Financing and the 2026 changes
Health professionals are treated favourably by lenders, which shapes what owning actually costs:
- Competitive rates and LVRs: Owner-occupier medical property commonly attracts LVR ceilings around 65 to 80%, with specialist medical lenders sometimes going higher for established practices.
- SMSF deposit requirements: Lenders typically want a larger deposit for commercial property inside an SMSF, often around 35%, and the LRBA panel is smaller than standard commercial lending.
- Division 296 from July 2026: A new super tax on balances over $3M takes effect 1 July 2026, a fresh variable for high-balance owners weighing the SMSF version of this strategy.
- Separate fit-out funding: Some lenders fund the property purchase and the fit-out and equipment separately, which matters when you are setting up or expanding.
Because tax rules and thresholds change, treat the numbers as a confirm-with-your-accountant exercise rather than a fixed calculation, especially where an SMSF is involved.
A realistic scenario
Consider a GP whose lease is expiring who wants to expand into a larger, one-stop practice with allied health under the same roof. Renewing the lease would keep things simple but leave the rent building someone else's wealth and the location at a landlord's discretion.
Instead, on their accountant's advice, they buy a suitable commercial property through their SMSF and arrange separate finance for the new fit-out and equipment. The practice pays market rent into the fund, the rent is taxed concessionally inside super, and the premises become a long-term retirement asset that also lets them sub-let spare rooms to a complementary provider.

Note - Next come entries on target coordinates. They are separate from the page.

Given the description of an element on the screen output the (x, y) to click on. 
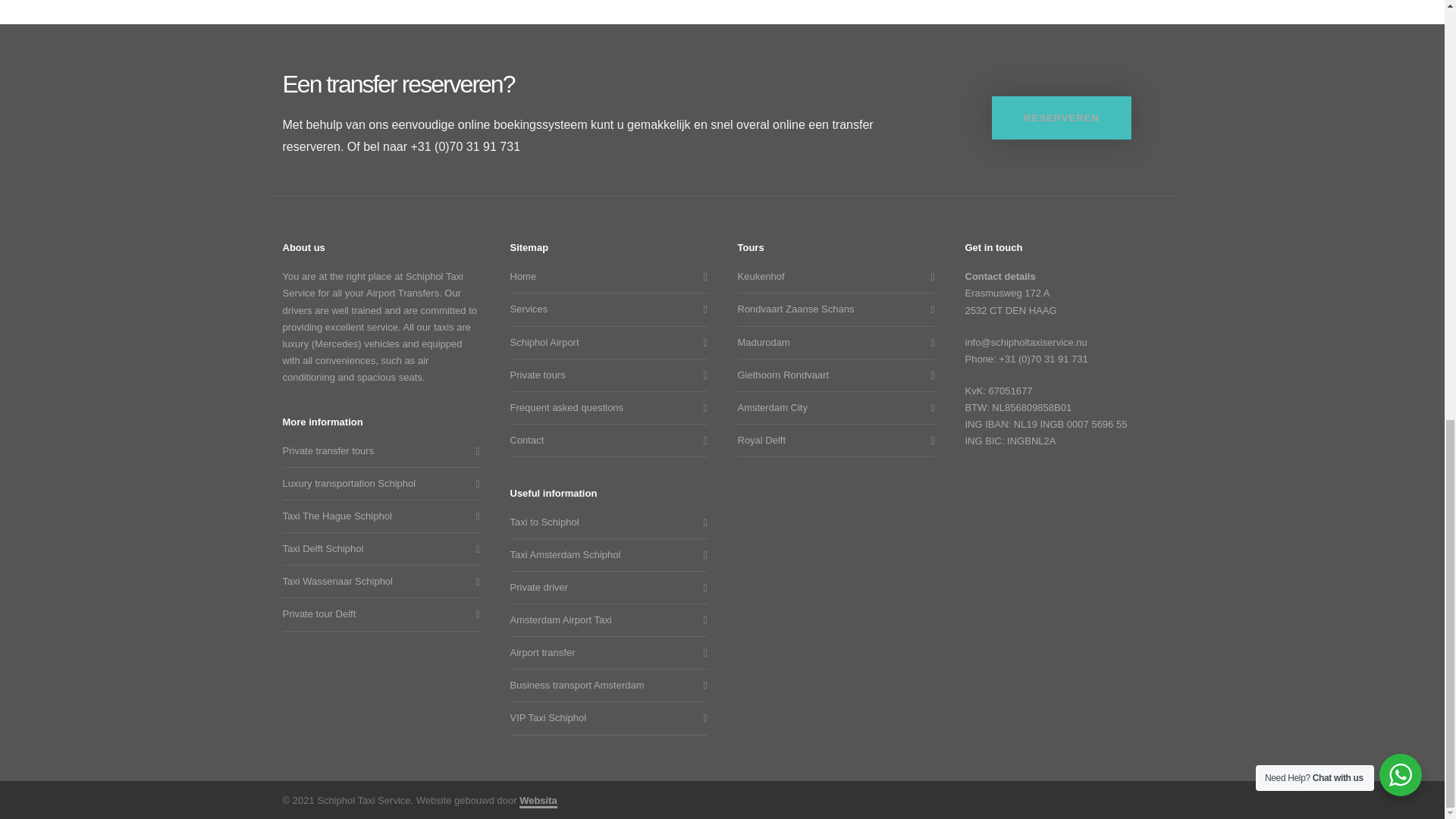
Services (603, 309)
Private tour Delft (376, 614)
Contact (603, 440)
RESERVEREN (1061, 117)
Private transfer tours (376, 451)
Schiphol Airport (603, 342)
Frequent asked questions (603, 407)
Taxi Wassenaar Schiphol (376, 581)
Taxi The Hague Schiphol (376, 515)
Home (603, 276)
Given the description of an element on the screen output the (x, y) to click on. 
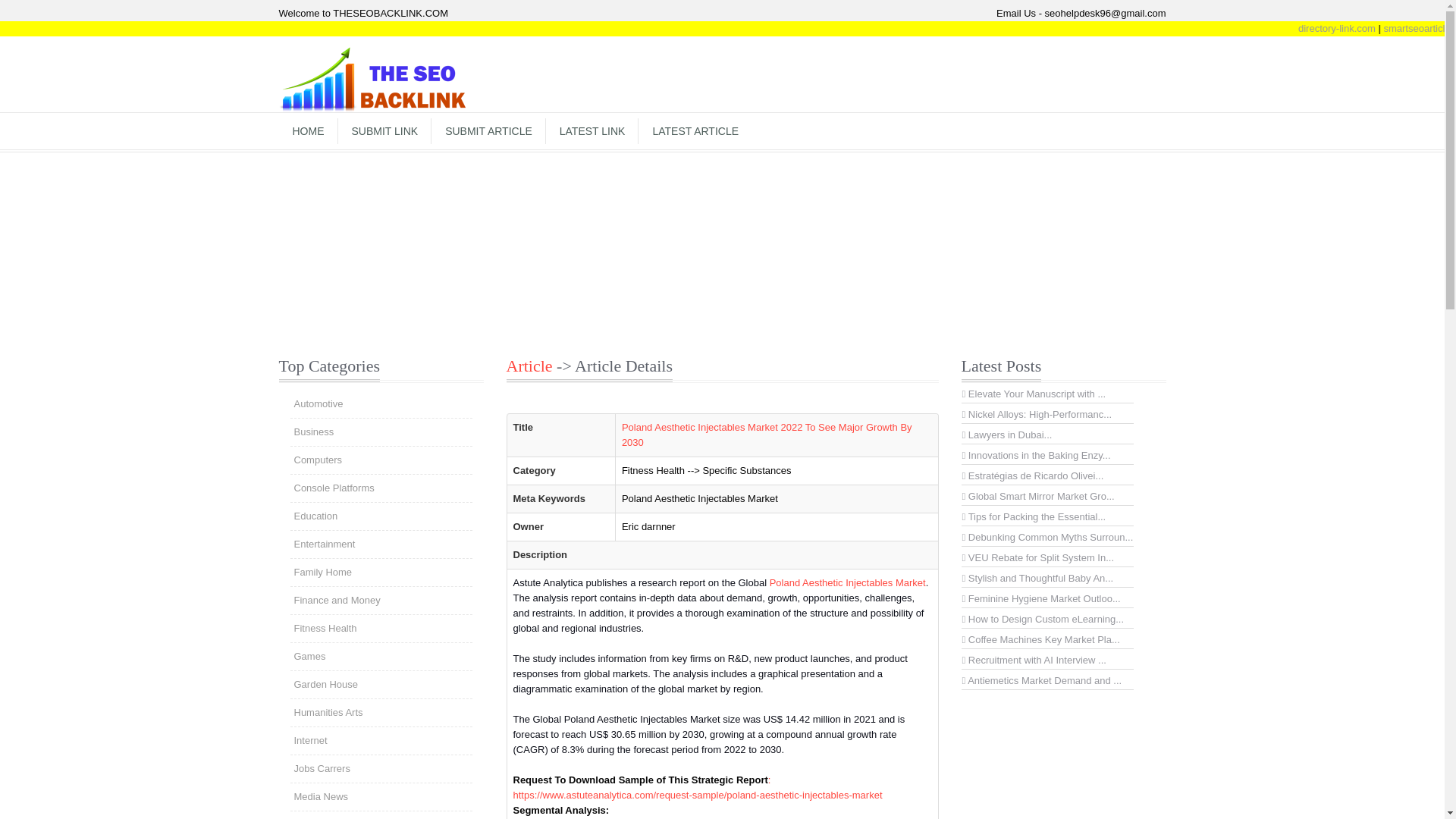
HOME (308, 130)
Media News (381, 796)
SUBMIT ARTICLE (488, 130)
Console Platforms (381, 488)
SUBMIT LINK (385, 130)
Games (381, 656)
Family Home (381, 572)
Jobs Carrers (381, 768)
Internet (381, 740)
Garden House (381, 684)
LATEST LINK (592, 130)
Pets Animals (381, 815)
Humanities Arts (381, 712)
Education (381, 515)
Automotive (381, 403)
Given the description of an element on the screen output the (x, y) to click on. 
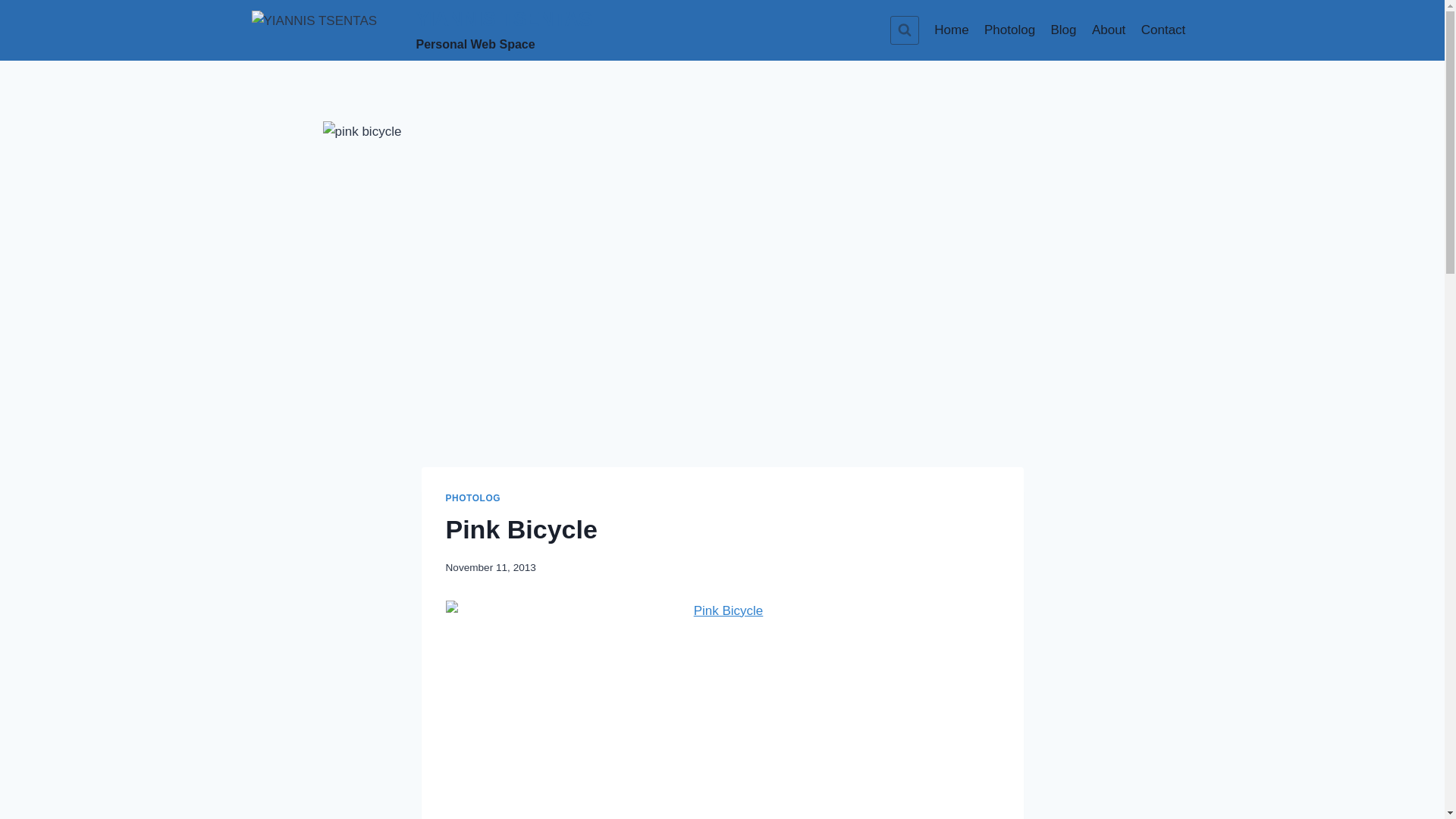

The transition takes planning, including a period of overlapping rent, but the practice ends up owning its future rather than renting it.
Frequently asked questions
Is it really cheaper to buy than lease?
Over long horizons of 10 to 20 years it often can be, because rent tends to rise while a loan is eventually paid off. But buying ties up capital and carries market risk, so the answer depends on your circumstances and time horizon.
Why hold the premises in an SMSF?
The concessional 15% tax on rental income and potential nil capital gains tax in pension phase make it structurally attractive for higher earners. It also keeps rent within your own wealth structure rather than paying an external landlord.
Can an SMSF borrow to buy the property?
Yes, through a limited recourse borrowing arrangement, which secures the loan against the specific property and quarantines it from the fund's other assets. It has strict compliance rules and must be set up correctly before purchase.
What does Division 296 mean for me?
From 1 July 2026 it applies an additional tax to super balances over $3M, which can affect the SMSF version of this strategy for high-balance members. Model it with your accountant before committing.
Should I lease if I am early in my career?
Often yes, since flexibility and preserving capital matter most when your long-term location and growth path are still uncertain. You can revisit owning once the practice and your position are established.
What matters most
Owning versus leasing your practice space comes down to your career stage, your capital, and how settled you are. Leasing protects flexibility and cash; owning, often through an SMSF, builds a tax-effective long-term asset and gives you control of your premises. The decisions that matter are matching the choice to your horizon, structuring any SMSF purchase correctly with specialist advice, and factoring in 2026 changes like Division 296 before you commit. Get the structure right and the premises become part of your wealth rather than just a cost of doing business.